Heroprichting bewerken

Python Lee Jackson werd in oktober 1968 door Bentley, Liber en Montgomery heropgericht in het Verenigd Koninkrijk. John Helman[26] (ex-Levi Smith Clefs[27], ex-Jeff St. John & the Id) voegde zich bij hen. Ze speelden onder andere in de Vesuvio Club. Begin 1969 traden ze op in het Arts Lab voor meerdere maanden, waar ze werden gespot door deejay John Peel. In april 1969 voegde Jamie Byrne[28] (ex-The Groove[29]) zich bij de band. Ze namen drie nummers op in de studio, met Rod Stewart als gastzanger.
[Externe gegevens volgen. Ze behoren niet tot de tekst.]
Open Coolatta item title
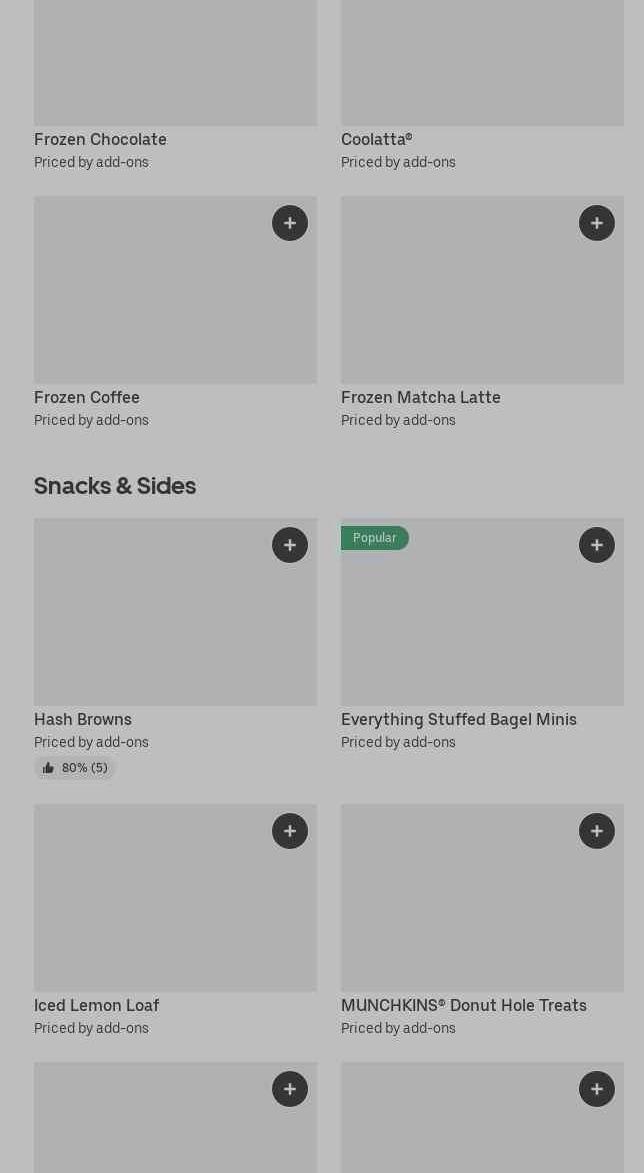(376, 139)
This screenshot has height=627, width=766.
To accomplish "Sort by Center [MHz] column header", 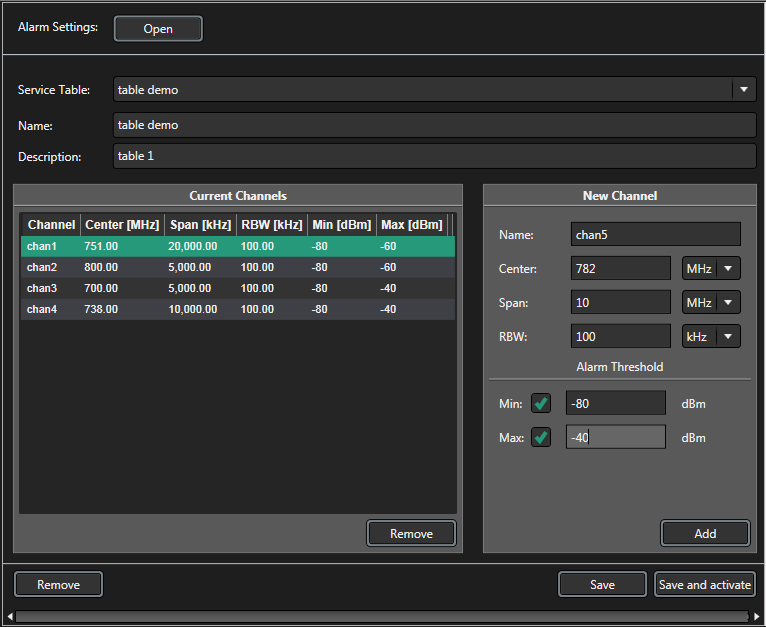I will [x=121, y=225].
Stewart werd binnengehaald om drie nummers te zingen nadat Bentley te kennen had gegeven dat zijn eigen stem niet goed genoeg was. Ze werden opgenomen met Peel die In a Broken Dream produceerde. Twee andere nummers, Doin' Fine (een versie van Cloud Nine) en The Blues, werden niet uitgebracht vóór 1970, toen Miki Dallon[30] het nummer herproduceerde voor Youngblood Records en het uitbracht, na de mastertapes te hebben gekocht van John Peel. De single werd geen succes bij zijn eerste publicatie, maar Dallon bracht hem opnieuw uit in augustus 1972 om samen te vallen met het uitbrengen van You Wear It Well van Rod Stewart, zijn tweede solosingle. In a Broken Dream haalde de Britse singlehitlijst (#3) en de Amerikaanse Billboard Hot 100 (#56).

Na de opnamen van de songs met Rod Stewart trad de band sporadisch live op, en het magazine Time Out kondigde een show aan in de Bottleneck Club in de Railway Tavern in Stratford op 28 juni 1969. De band was niet actief van 1969 tot 1972, tijdens welke periode de bandleden verschillende projecten verkenden.
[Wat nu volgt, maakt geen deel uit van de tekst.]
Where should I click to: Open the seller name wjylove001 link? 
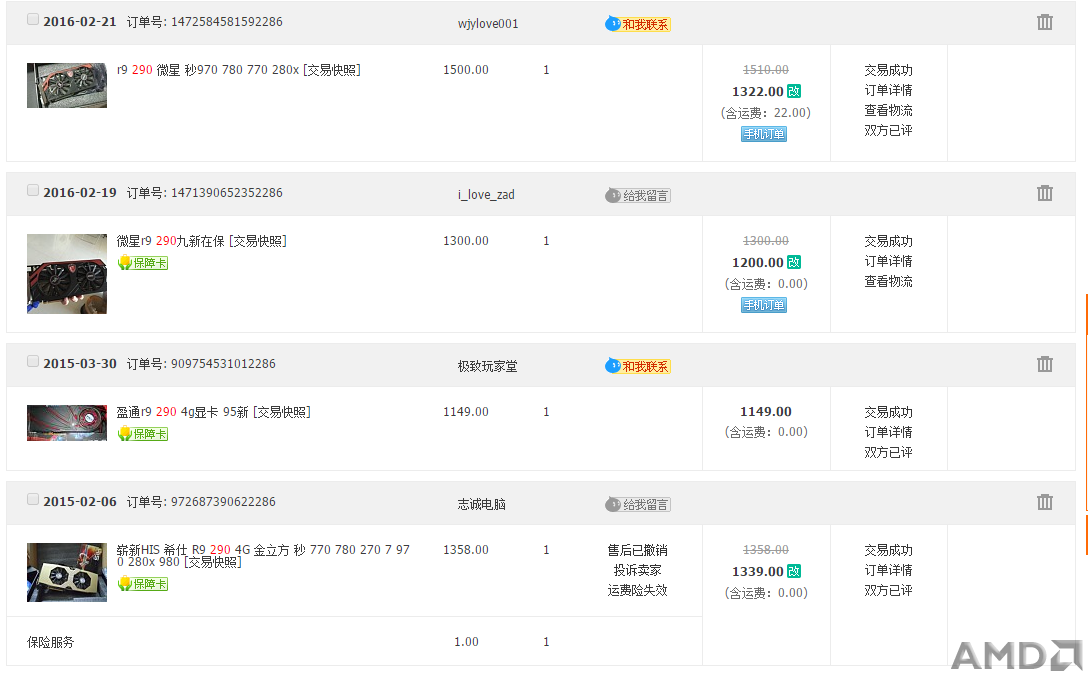click(x=488, y=23)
In 1972 namen Bentley, Liber en Montgomery nummers op met de nieuwe bandleden Gary Boyle[31] en Tony Cahill[32] (ex-The Easybeats). Deze nummers verschenen later op het enige album van de band naast de vroege opnamen met Rod Stewart uit 1969. Dit resulteerde in het uitbrengen van de song en de daaropvolgende planning. De song werd populair in Europa en verscheen op de soundtrack van films en documentaires (inclusief de film Breaking the Waves) en werd veel gecoverd. Rod Stewart voegde de song toe aan twee bloemlezingen van eerder opgenomen werk. In 1966 bracht de Britse band Thunder een krachtige interpretatie uit, die het voor de tweede keer in de Britse hitlijst bracht. In 2004 verscheen een cover van de song op Relations, opgenomen door de Britse zangeres Kathryn Williams. In 2009 bracht Half A Cow Sweet Consolation uit, een bloemlezing van 24 nummers van het werk van de band. Met de bedoeling een definitieve collectie uit te brengen, bevatte deze echter niet In A Broken Dream, omdat de producenten de vereiste vergunningen niet konden krijgen die nodig waren om hun beroemdste song te kunnen opnemen. Cahill werd vervangen door Chris Belshaw, voordat de band werd ontbonden.

Na het uiteenvallen van de band wilde Montgomery korte tijd drummen voor de Amerikaanse band King Harvest[33]. Om een samenwerking te bespreken wilde hij Brian Jones ontmoeten op de dag van diens overlijden.